I just bounced home from an intense yoga class at my place of bliss, Franklin Street. The Wednesday night class is "rock your asana", and tonight the playlist was built on songs from the 90's. Even as I sweated my entire body weight out on the mat, I was bouncing on my toes, humming along.
Somewhere between the first chataranga and shavasana, I realized that I've been practicing yoga with varying degrees of commitment for over ten years.
I didn't really practice in college (I was too busy experimenting with belly dance instead), but when I got my first teaching job, I found a class at the wellness center. It wasn't enchanting, so I ordered YogaZone DVDs and stayed home.
It wasn't until we moved to North Carolina in 2008 that I first attended a class at a studio. It was Franklin Street. While I've tried other spaces in the Triangle, this is the one I keep coming home to. I've even done yoga on the ball field last summer at the Summer Solstice!
For the past year, I've gotten much more committed, and I try to attend at least one class in the studio a week. I can't guarentee that I'll practice at home, but once a week I lose myself in sweat and the sound of Om.

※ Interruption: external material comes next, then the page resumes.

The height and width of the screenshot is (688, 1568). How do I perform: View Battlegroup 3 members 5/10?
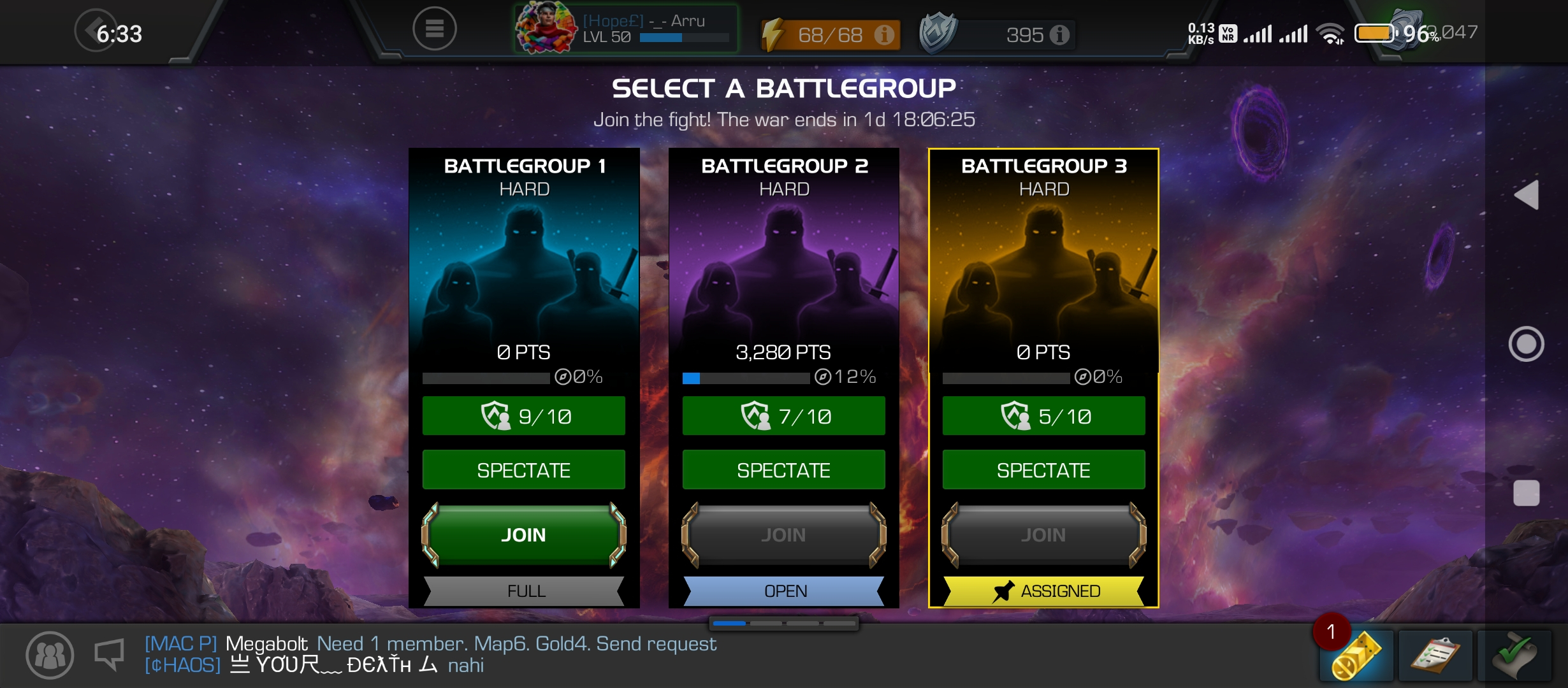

The teacher said tonight that that's the sound of the universe, and I think that perfectly sums up what I've always felt.
What does this have to do with my writing practice? Yoga, like writing, is sanity for me. Whenever I get cranky, it's usually because I've ignored one or both of these vital practices. Sweating on the mat, spitting words onto the page, both places allow me to lose my ego and exist on a broad level, without clear defining lines. Fantasy worlds aren't that different from a packed yoga studio, at least for me.
I bring this up because it's a lesson I keep relearning. When I work my body and stretch my mind, I am content, happy, even effervescent. But whenever I ignore either aspect of myself, I start to fly a little off-kilter. And then there's the whole spiritual aspect: writing and yoga are two very different but very necessary forms of meditation for me. I lose myself: the hard lines disapear, and I drift to an awareness of universiality or theme.
My theme for tonight? All is love.
So the next time I am snarky or glum, there are two quick fixes: writing and yoga. What heals you?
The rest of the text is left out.